**Your assignment:**
Rewrite the records below with "position" in place of "coordinates", leaving everything else unchanged. Omit the pictures from your answer.

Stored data

------------------------------------

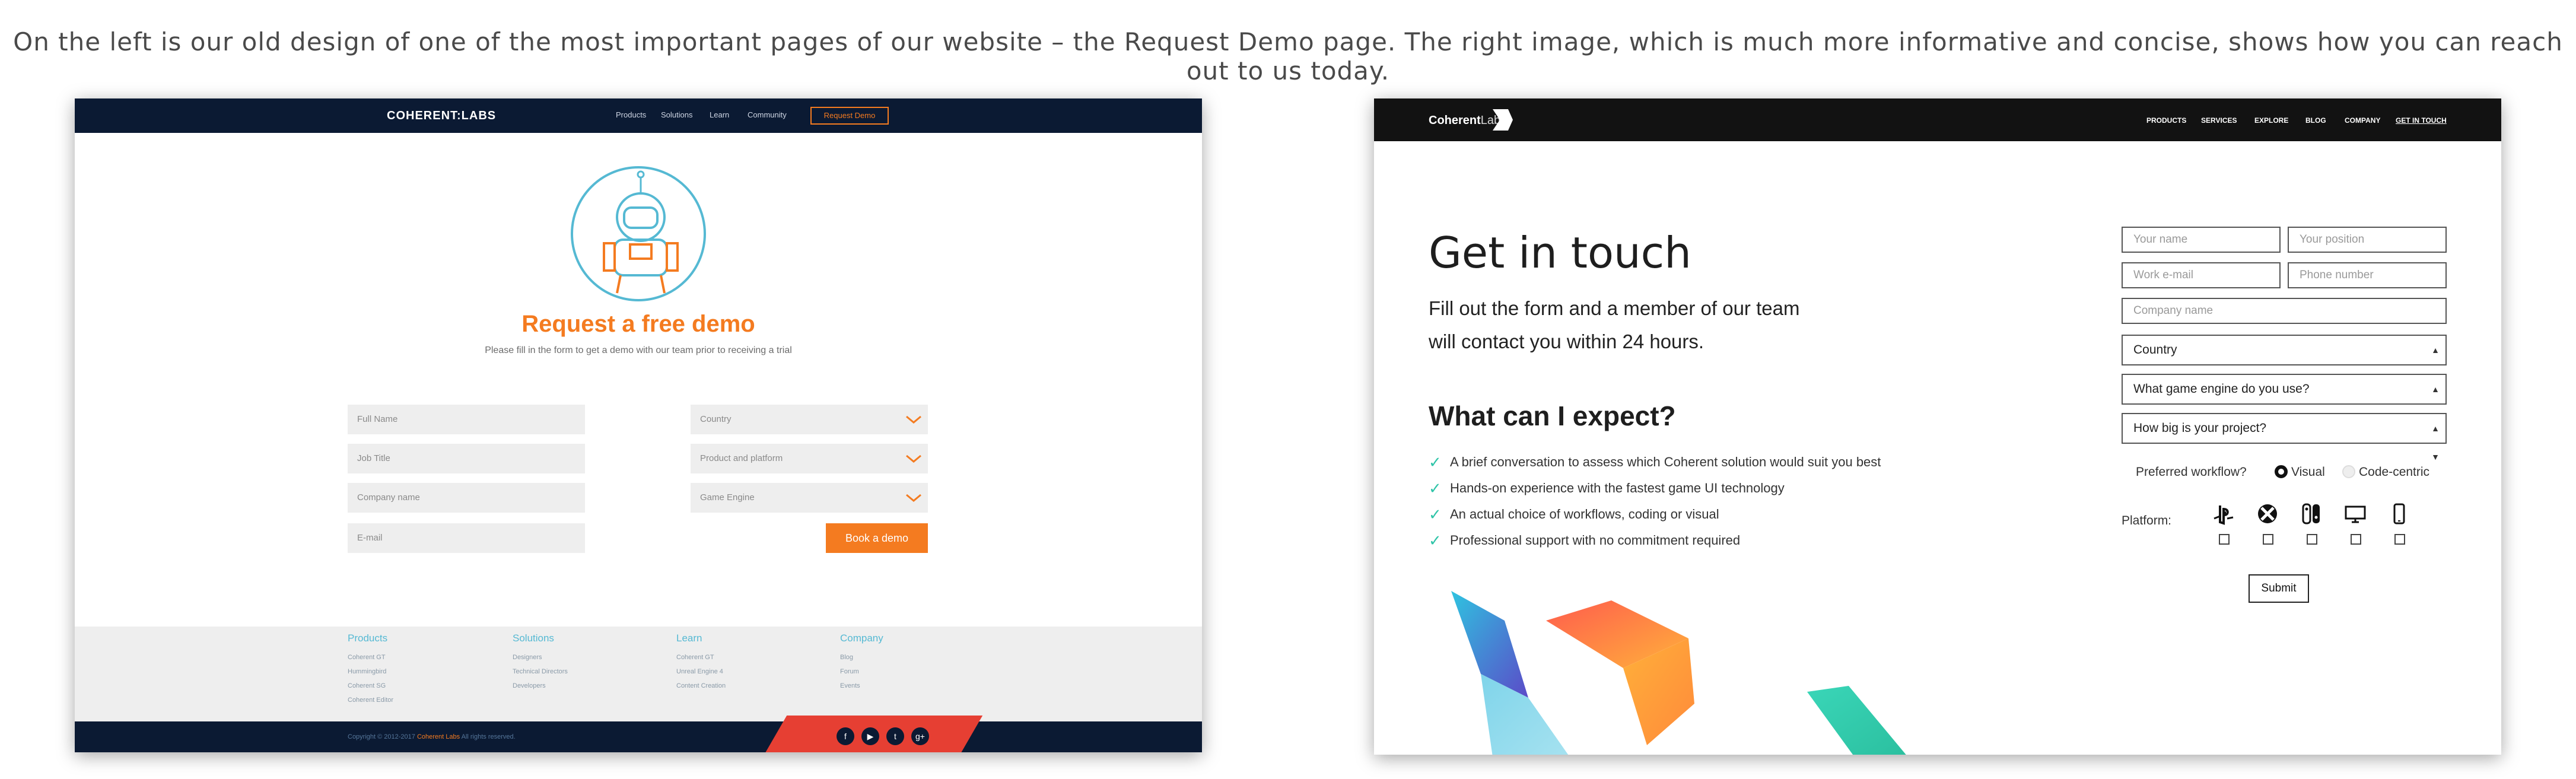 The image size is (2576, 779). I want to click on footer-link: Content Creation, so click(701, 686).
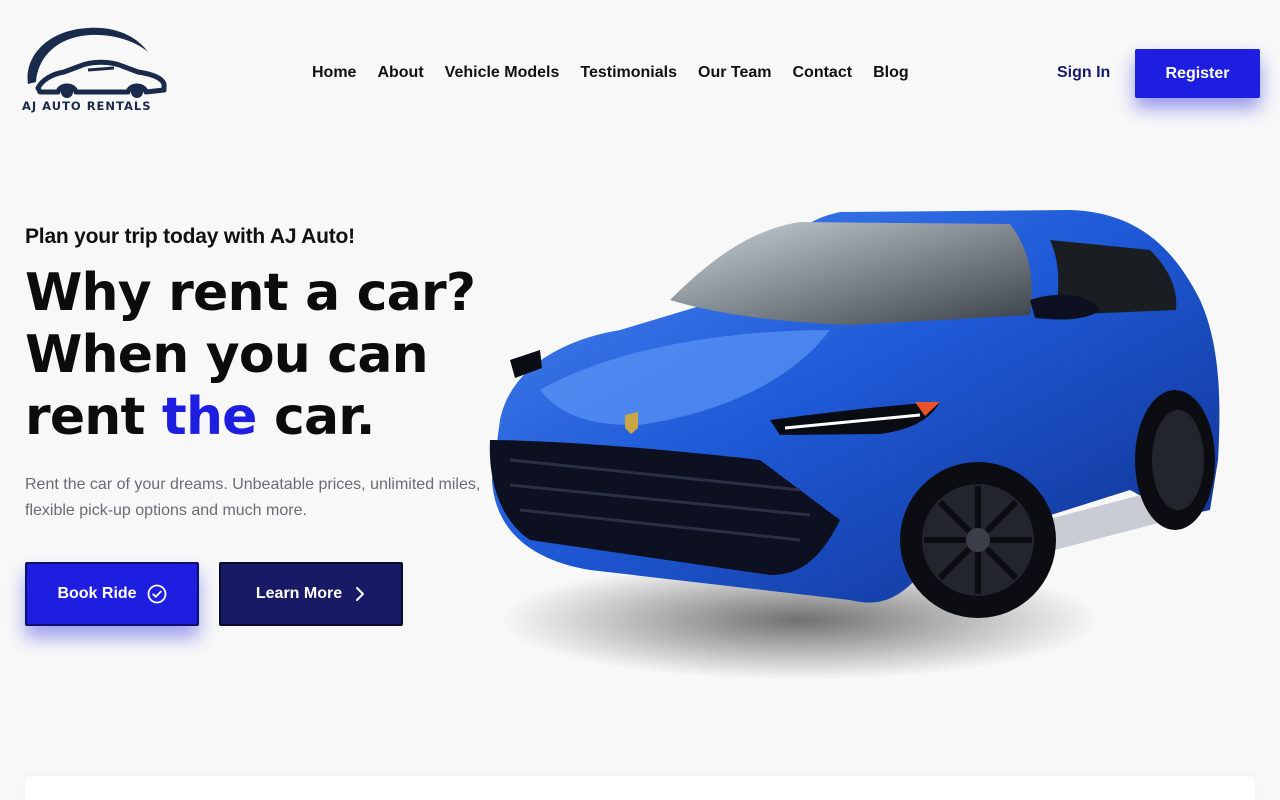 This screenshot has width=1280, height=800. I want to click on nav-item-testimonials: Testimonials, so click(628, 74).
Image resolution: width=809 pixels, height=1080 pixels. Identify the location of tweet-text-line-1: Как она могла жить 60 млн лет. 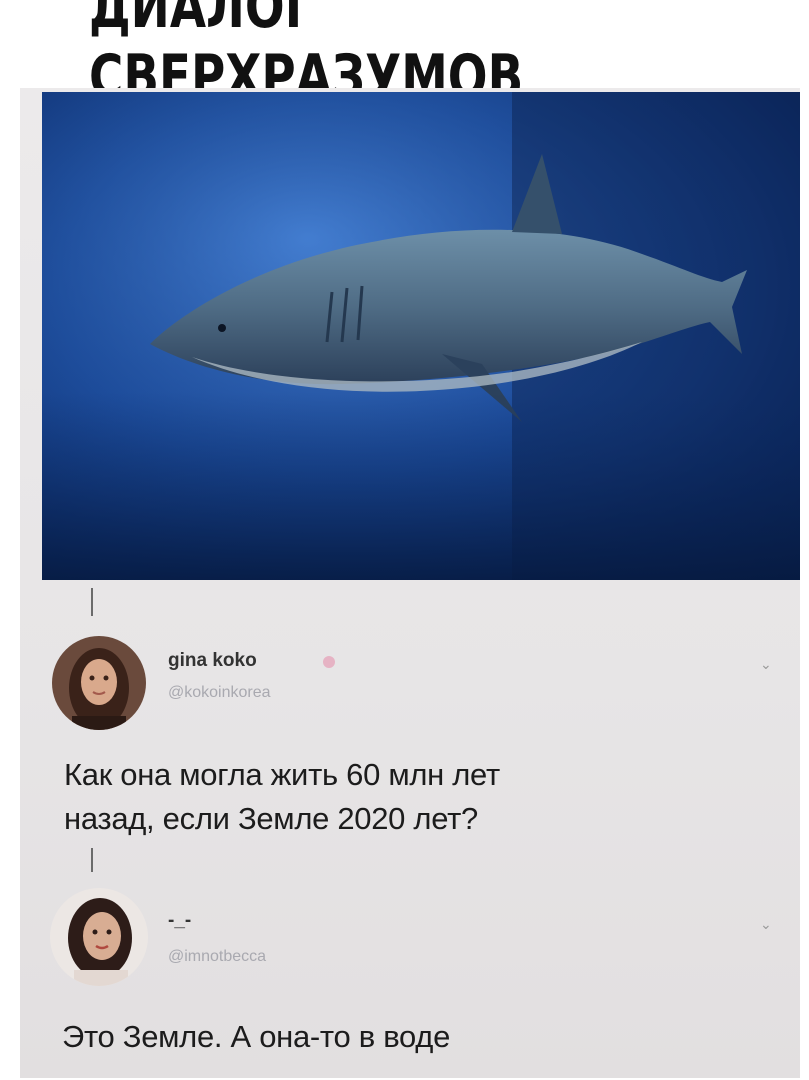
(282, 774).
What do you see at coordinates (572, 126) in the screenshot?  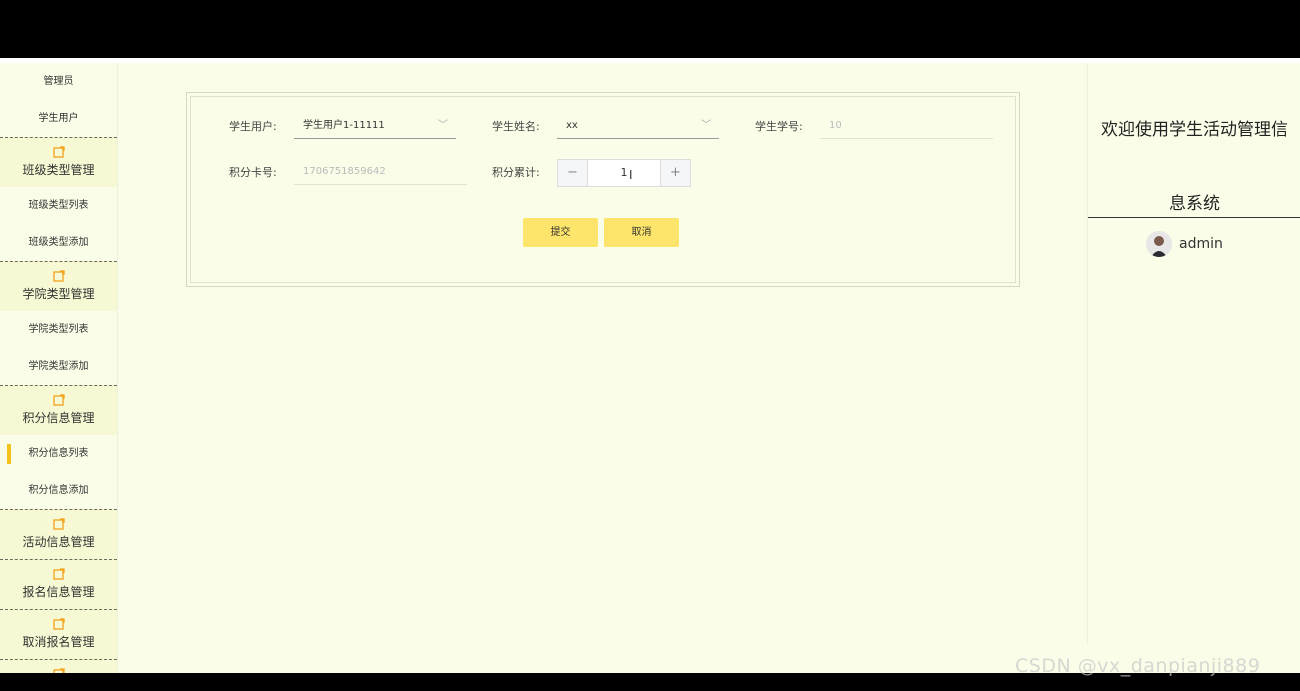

------------------------------------

**Output of the exercise:**
 The image size is (2576, 779). I want to click on footer-link: Content Creation, so click(701, 686).
 This screenshot has width=1280, height=800. I want to click on nav-item-testimonials: Testimonials, so click(628, 74).
Image resolution: width=809 pixels, height=1080 pixels. Identify the location of tweet-text-line-1: Как она могла жить 60 млн лет. 
(282, 774).
What do you see at position (572, 126) in the screenshot?  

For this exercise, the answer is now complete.